There are all sorts of things that you can do to get healthy. An expensive gym membership and very hard to stick to diets are not the only way to do it. Little things, when done every single day, can do plenty to help you get healthy and lose pounds. Being smart when you choose your food and actions is where it begins. Wanting to get in as much exercise as possible is another. Remember: being healthy and balanced isn’t just about losing weight. You need to help to make your body as strong it can be.

We hope you got insight from reading it, now let’s go back to roast duck with salt and pepper with orange glaze recipe. You can cook roast duck with salt and pepper with orange glaze using 3 ingredients and 9 steps. Here is how you do it.

The ingredients needed to cook Roast Duck with Salt and Pepper with Orange Glaze:
  1. You need 1 Fresh Whole Duck
  2. Prepare 3 Oranges or 6 Satsumas
  3. You need Sea Salt & Cracked Peppercorns
Steps to make Roast Duck with Salt and Pepper with Orange Glaze:
  1. Preheat your oven to 180 degrees (gas 5-6)
  2. Wash your duck under cold water then using a sharp knife, cut feathered diagonally down each breast.
  3. Slice your Oranges and use half for a trivet in the bottom of a deep baking tray. Then pop your duck onto the Trivet.

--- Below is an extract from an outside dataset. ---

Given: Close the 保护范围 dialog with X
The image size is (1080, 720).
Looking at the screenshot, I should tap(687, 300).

  4. Rub one of the Orange slices over the top of the Duck to wet it, I have also brushed Marmalade on this dish, then sprinkle salt and pepper over the skin, finishing by laying the remaining slices on top. Any left over or the Orange ends, pop inside the body.

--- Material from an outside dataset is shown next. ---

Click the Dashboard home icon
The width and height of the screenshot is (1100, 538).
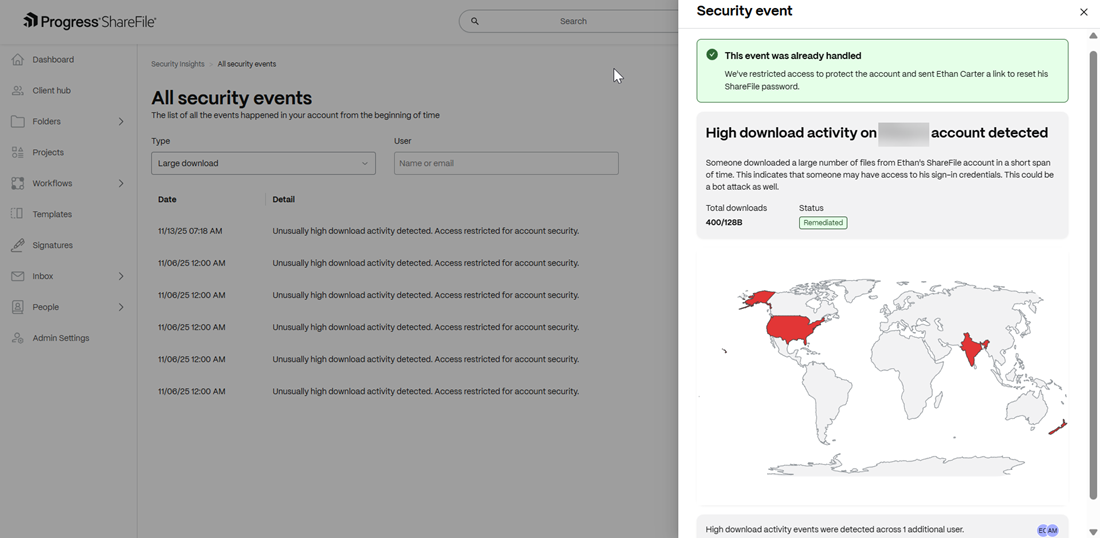click(17, 60)
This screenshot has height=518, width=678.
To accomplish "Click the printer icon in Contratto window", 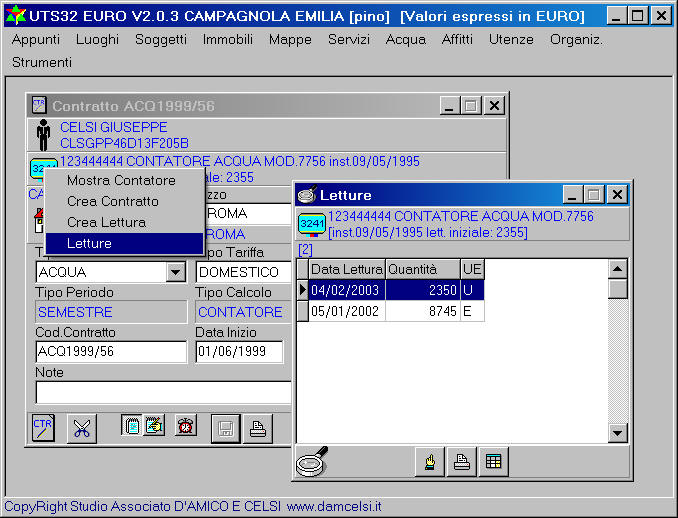I will (x=257, y=427).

  5. Cover with foil and pop the tray in the oven. After half an hour turn the oven down to 150, gas mark 4/5
  6. After the first hour, turn the duck upside down, recover and cook for a further hour
  7. After hour 2, turn the duck back around the right way, glaze with the juice, recover and for for one more hour.

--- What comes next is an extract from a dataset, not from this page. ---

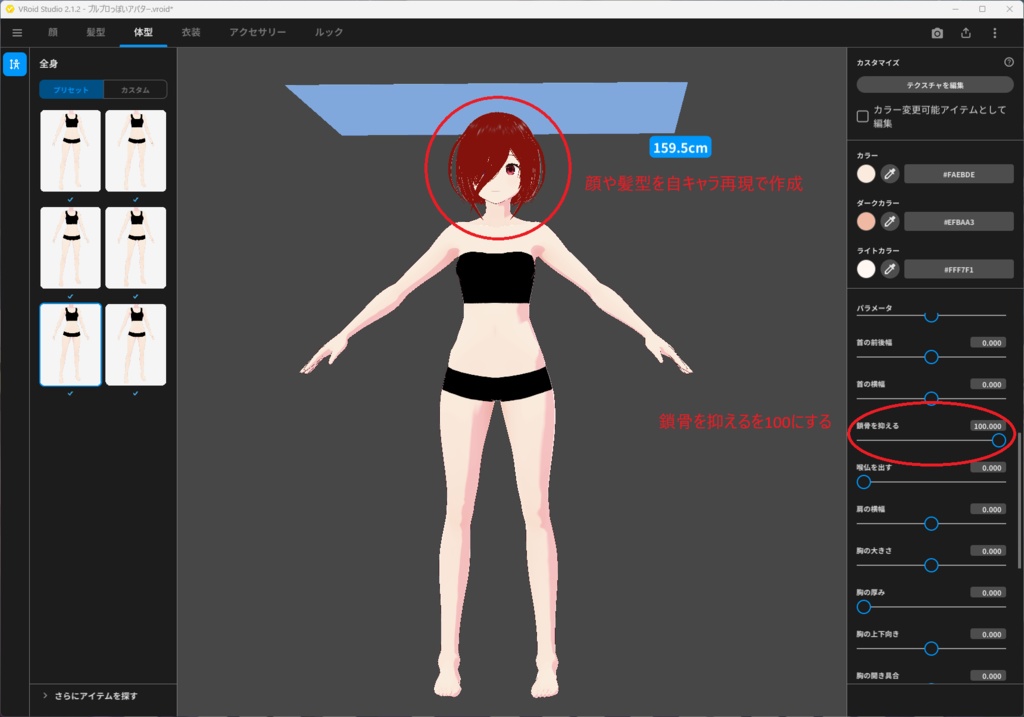Viewport: 1024px width, 717px height.
Task: Open the 髪型 tab
Action: click(x=96, y=33)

  8. At the end of 3 hours remove from the oven, remove the foil and glaze your now golden Duck with the juices, leave the foil off, turn the oven up to 180 degrees and put the duck in for 30 minutes to crisp the skin.
  9. Remove your duck from the oven, lift it out the tray and allow to stand on a plate before use. Enjoy ✌️

Prick the skin again, then pour the orange juice and honey mixture over the duck. Roast Duck with Salt and Pepper with Orange Glaze. Loosely stuff duck with stuffing mixture. Skewer neck opening; tie drumsticks together with kitchen string. Place breast side up on a rack in a large Meanwhile, for glaze, combine sugars, cornstarch and salt in a saucepan.